Sigue el choque de Escrivá con el BdE: le acusa de ser el único banco central en criticar ligar las pensiones al IPC

El ministro de Inclusión, Seguridad Social y Migraciones, José Luis Escrivá

El ministro de Inclusión, Seguridad Social y Migraciones, José Luis Escrivá, ha indicado este jueves que el debate en España sobre actualizar o no las pensiones con el IPC es una «anomalía» del país, ya que ningún banco central europeo, salvo el español, se cuestiona este asunto.

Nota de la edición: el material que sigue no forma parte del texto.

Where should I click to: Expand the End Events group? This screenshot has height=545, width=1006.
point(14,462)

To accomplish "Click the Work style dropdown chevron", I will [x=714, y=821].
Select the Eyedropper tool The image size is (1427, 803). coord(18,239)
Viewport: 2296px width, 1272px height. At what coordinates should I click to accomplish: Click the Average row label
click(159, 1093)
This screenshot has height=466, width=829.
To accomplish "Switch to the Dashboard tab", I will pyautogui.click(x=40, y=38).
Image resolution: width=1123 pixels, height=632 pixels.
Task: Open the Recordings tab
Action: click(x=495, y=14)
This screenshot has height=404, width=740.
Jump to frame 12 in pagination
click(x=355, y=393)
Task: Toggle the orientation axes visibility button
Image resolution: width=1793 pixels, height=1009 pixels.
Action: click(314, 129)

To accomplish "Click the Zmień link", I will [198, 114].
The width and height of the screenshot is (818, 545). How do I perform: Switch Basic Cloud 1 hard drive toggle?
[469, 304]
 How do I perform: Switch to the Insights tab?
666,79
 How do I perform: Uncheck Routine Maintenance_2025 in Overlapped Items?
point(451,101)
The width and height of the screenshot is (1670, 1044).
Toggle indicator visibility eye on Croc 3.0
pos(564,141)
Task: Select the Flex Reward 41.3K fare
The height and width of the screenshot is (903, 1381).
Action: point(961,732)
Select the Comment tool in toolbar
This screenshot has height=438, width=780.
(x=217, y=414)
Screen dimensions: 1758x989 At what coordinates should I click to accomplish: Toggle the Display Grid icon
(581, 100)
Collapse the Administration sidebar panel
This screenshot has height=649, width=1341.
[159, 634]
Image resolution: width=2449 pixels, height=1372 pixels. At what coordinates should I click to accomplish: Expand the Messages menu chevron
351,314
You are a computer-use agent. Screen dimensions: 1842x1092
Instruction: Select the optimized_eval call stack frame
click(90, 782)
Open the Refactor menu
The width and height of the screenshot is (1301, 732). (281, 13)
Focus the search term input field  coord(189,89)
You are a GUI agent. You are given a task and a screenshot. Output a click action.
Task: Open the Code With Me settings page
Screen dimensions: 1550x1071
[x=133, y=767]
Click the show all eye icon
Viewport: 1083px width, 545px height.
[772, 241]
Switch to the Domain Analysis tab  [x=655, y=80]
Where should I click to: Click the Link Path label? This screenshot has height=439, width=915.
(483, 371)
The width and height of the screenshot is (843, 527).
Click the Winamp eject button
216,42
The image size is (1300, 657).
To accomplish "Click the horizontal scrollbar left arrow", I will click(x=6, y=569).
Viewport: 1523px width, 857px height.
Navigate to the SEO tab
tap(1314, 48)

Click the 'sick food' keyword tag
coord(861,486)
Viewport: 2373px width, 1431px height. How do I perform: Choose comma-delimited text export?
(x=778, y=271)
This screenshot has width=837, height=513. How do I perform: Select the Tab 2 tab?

Escrivá, tras reunirse con el presidente de la Comunidad Valenciana, Ximo Puig, se ha mostrado «sorprendido» por que se haya abierto este debate en España, «que no ocurre en ningún país europeo», a pesar de que las pensiones se ligan a la inflación en «todos los países del entorno». «La anomalía era la nuestra con la ley de 2013», indicó el ministro.

De hecho, ha afirmado que el debate en Francia o más recientemente en Austria es la necesidad de adelantar la revalorización de las pensiones ante la actual situación de inflación, algo que considera que no es necesario en el caso de España.

«No conozco ningún banco central de Europa que esté cuestionando el modelo de indiciación de sus países en ningún momento», aseguró el titular de la Seguridad Social, que aseguró que las pensiones se actualizarán de acuerdo con la inflación media del mes de noviembre.

PENSIONES FUERA DEL PACTO DE RENTAS

En este sentido, apuntó que no pueden formar parte de un pacto de rentas, porque no están afectadas por el lado de la oferta, como los salarios o los márgenes empresariales, sino por el lado de la demanda.

Así, volvió a insistir en que la ley de reforma de las pensiones ha tenido un «amplio consenso» y establece un mecanismo de revalorización automática, diseñado para que en situaciones como la actual de alta volatilidad de la inflación, los pensionistas tengan la «absoluta seguridad» de que su poder adquisitivo se mantiene.

Por último, se refirió a la negociación sobre el sistema de cotización de los autónomos y aseguró que el Ministerio está tratando de buscar el «mínimo común denominador» y el «máximo consenso» para cerrar con acuerdo el nuevo sistema, ya que la intención es que dure muchos años.